- Born: February 2, 1883 Buffalo, New York, U.S.
- Died: December 16, 1964 (age 81) Los Angeles, California, U.S.
- Occupations: Editor, director, producer, screenwriter
- Known for: Work with Frank Buck

= George M. Merrick =

American film editor, film director, producer and screenwriter (1883–1964)

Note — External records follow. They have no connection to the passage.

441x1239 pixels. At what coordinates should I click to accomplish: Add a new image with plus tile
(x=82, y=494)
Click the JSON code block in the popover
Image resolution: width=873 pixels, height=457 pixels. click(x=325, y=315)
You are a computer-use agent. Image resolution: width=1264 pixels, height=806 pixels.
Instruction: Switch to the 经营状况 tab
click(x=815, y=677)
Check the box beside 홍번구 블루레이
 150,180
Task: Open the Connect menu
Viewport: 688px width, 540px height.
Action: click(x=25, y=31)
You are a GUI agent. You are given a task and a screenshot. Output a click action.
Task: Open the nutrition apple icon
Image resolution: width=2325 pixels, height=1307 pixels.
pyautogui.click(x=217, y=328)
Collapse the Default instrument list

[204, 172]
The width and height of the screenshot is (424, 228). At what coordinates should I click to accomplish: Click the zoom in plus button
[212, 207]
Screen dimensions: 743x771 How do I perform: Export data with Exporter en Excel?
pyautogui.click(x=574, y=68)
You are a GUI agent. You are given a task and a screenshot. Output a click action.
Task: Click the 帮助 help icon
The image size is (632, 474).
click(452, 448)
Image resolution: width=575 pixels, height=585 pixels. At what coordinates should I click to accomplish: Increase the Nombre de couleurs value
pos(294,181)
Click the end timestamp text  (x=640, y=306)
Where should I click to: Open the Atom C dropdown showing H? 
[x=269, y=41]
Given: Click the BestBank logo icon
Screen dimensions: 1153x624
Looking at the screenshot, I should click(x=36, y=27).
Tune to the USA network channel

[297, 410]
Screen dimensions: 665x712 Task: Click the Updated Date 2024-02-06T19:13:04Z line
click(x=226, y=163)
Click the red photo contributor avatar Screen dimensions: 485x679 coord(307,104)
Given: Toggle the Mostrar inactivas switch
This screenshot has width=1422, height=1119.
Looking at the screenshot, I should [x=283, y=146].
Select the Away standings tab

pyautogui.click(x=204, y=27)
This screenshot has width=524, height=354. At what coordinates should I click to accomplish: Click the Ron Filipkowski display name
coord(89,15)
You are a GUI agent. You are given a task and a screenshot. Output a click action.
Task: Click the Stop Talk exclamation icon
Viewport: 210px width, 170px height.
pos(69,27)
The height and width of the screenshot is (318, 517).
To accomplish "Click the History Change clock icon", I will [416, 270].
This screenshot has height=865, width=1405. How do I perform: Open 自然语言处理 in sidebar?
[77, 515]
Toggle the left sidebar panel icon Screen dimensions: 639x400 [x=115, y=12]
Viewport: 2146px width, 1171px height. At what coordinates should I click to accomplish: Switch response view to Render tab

George Martin Merrick (February 2, 1883 – December 16, 1964) was an American film editor, film director, film producer, and screenwriter,

He was a screenwriter of the 1937 serial film Jungle Menace, starring Frank Buck .

==Early life==

George Merrick was the son of Michael Merrick, a French-born laborer (in the 1900 US census), and Mary Merrick, a Canadian immigrant.

==Career==
Merrick wrote, edited, directed and produced many films, including:

- The Revenge of Tarzan (1920) co-director
- Rough Riding Ranger (1935) producer, writer
- Pals of the Range (1935) producer, co-writer
- Cyclone of the Saddle (1935) producer, co-writer
- Custer's Last Stand (1936) serial; editor
- The Mysterious Pilot (1937) serial; writer
- The Secret of Treasure Island (1938) serial; producer, writer
- Secrets of a Model (1940) editor
- City of Missing Girls (1941) producer
- I'll Sell My Life (1941) producer
- Miss V from Moscow (1942) producer
- A Yank in Libya (1942) producer
- The Dawn Express (1942) producer
- Submarine Base (1943) writer
- Shake Hands with Murder (1944)
- Sweethearts of the U.S.A. (1944)
- The White Gorilla (1945) producer
- Swing, Cowboy, Swing (1946)

==Work with Frank Buck==
In 1937, Merrick was a writer of the Frank Buck serial film Jungle Menace, and film editor of Buck's 1944 movie Tiger Fangs.